» Agavi 1.0.0 beta 7 released!
Agavi 1.0.0 Beta 7
Out of many changes there are two (or actually three) I want to emphasise because they may be backwards compatibility breaks for someone.
Default View Security Fixes
Two separate changes have been made to action’s default view handling to ensure strict security.
To make sure a developer doesn’t use unvalidated input data by mistake global unvalidated request data is locked during action and view execution. However, before 1.0.0 beta 7 it was possible to access the global request data in Action::getDefaultViewName(). This has now been fixed and anyone using the global request will be punished severely with an exception. Mind you, it has always been recommended that no application logic is put into getDefaultView(). It should just return the default view name for the action.
It was also recently discovered that the strict validation mode (default mode in Agavi 1.0) wasn’t working as it is supposed to when an action didn’t provide an execute method for the current request and the default view was used. In this case the request data was given to the view unfiltered which is against the strict validation mode principles.

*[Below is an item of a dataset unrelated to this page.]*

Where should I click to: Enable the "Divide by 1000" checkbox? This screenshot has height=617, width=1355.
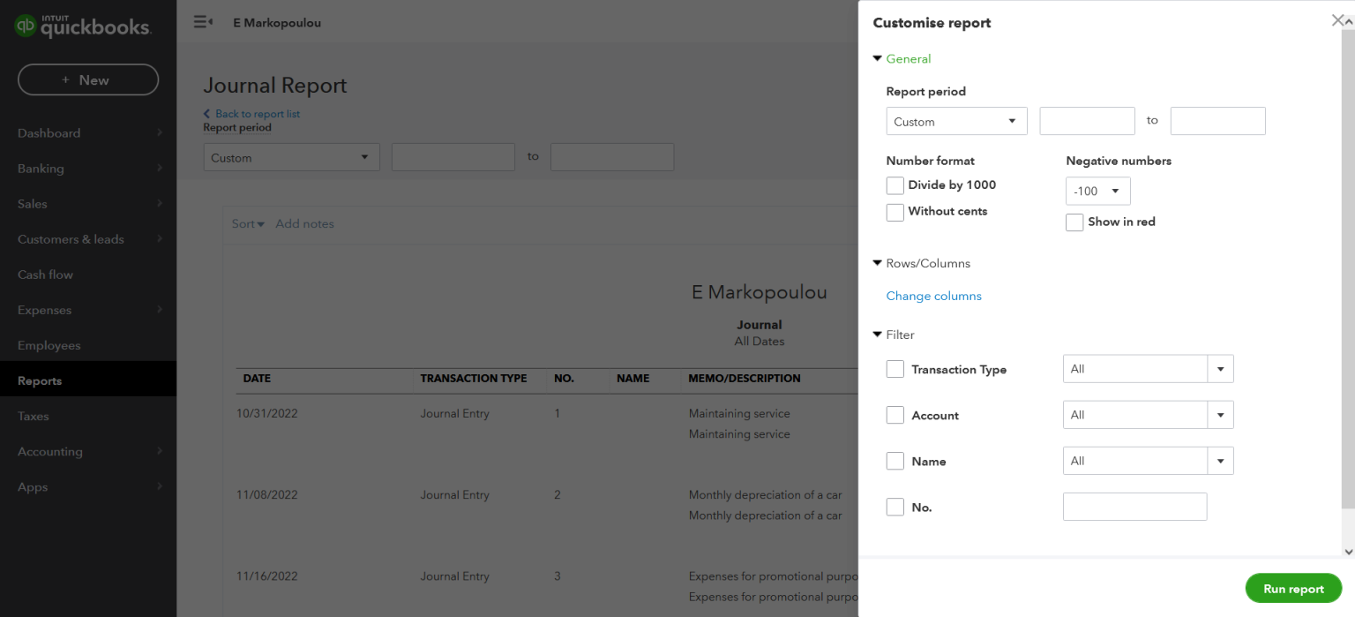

PHP 5.2.8 Requirement (conditional)
Due to issues with magic quotes in PHP’s earlier versions and the fact that making Agavi bullet proof in all situations is beginning to be a maintenance nightmare it was decided to require PHP 5.2.8 if magic_quotes_gpc is ON. I’ll repeat: Agavi requires PHP 5.2.8 ONLY if magic_quotes_gpc is enabled on your server. If it’s not you can still use Agavi with PHP 5.2.0 or later (5.1.3 with Agavi 0.11).